## INSTRUCTION
Quote the lines from the one containing "You are a GUI" through the end of the lines, leaving out the pictures.

## DATA SUPPLIED
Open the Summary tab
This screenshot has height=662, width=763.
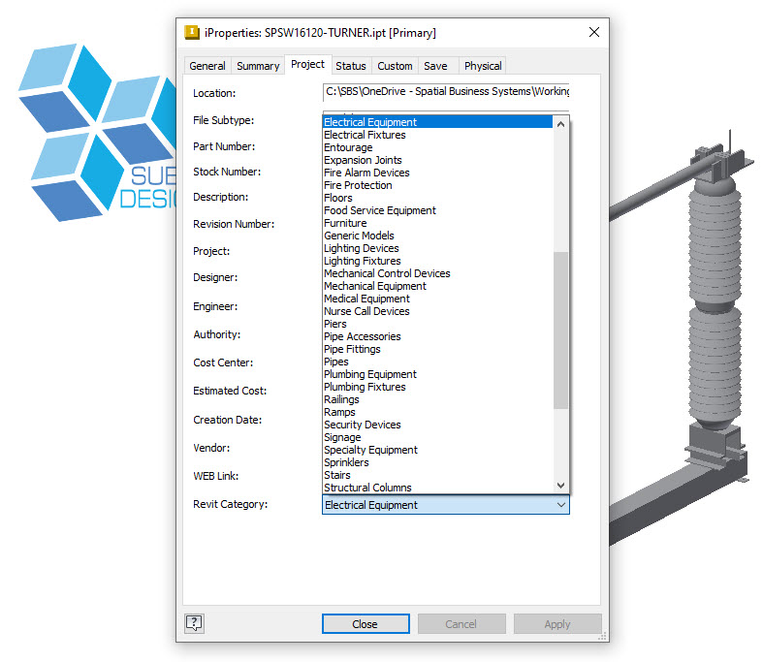[258, 66]
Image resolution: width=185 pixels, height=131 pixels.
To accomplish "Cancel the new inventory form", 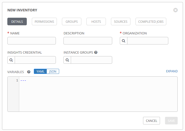I will point(151,121).
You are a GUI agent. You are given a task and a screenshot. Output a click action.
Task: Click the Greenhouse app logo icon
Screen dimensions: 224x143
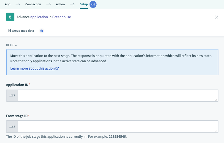[x=10, y=17]
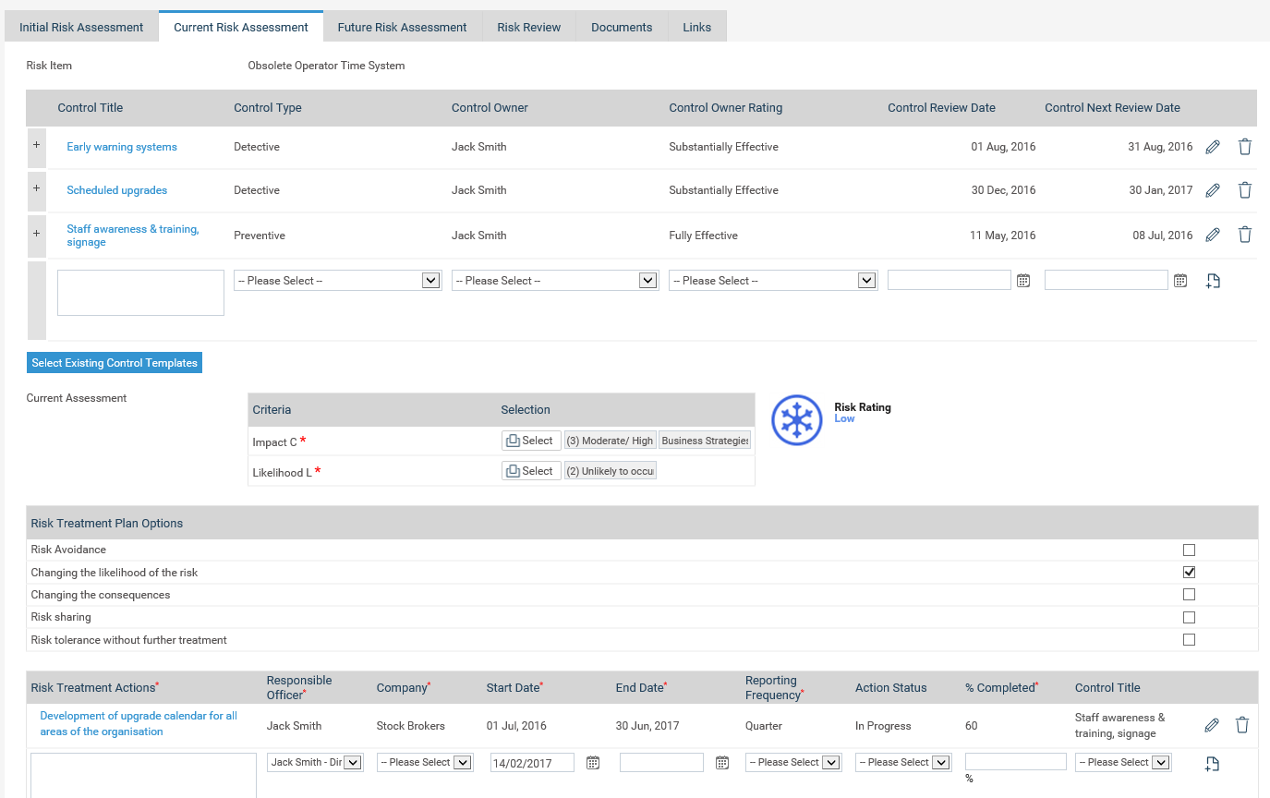Open the Control Owner Rating dropdown
Image resolution: width=1270 pixels, height=798 pixels.
click(x=772, y=281)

## THE SOLUTION
You are a GUI agent. You are given a task and a screenshot. Output a click action.
Task: Click the Greenhouse app logo icon
Screen dimensions: 224x143
[x=10, y=17]
Open the Control Owner Rating dropdown
Image resolution: width=1270 pixels, height=798 pixels.
click(x=772, y=281)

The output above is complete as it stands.